▸ Input
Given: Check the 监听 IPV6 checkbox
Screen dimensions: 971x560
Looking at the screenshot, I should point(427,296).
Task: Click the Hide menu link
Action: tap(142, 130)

▸ Exercise requirements
For each entry above, please make an exact copy.

▸ Exercise response
Given: Check the 监听 IPV6 checkbox
Screen dimensions: 971x560
Looking at the screenshot, I should point(427,296).
Task: Click the Hide menu link
Action: tap(142, 130)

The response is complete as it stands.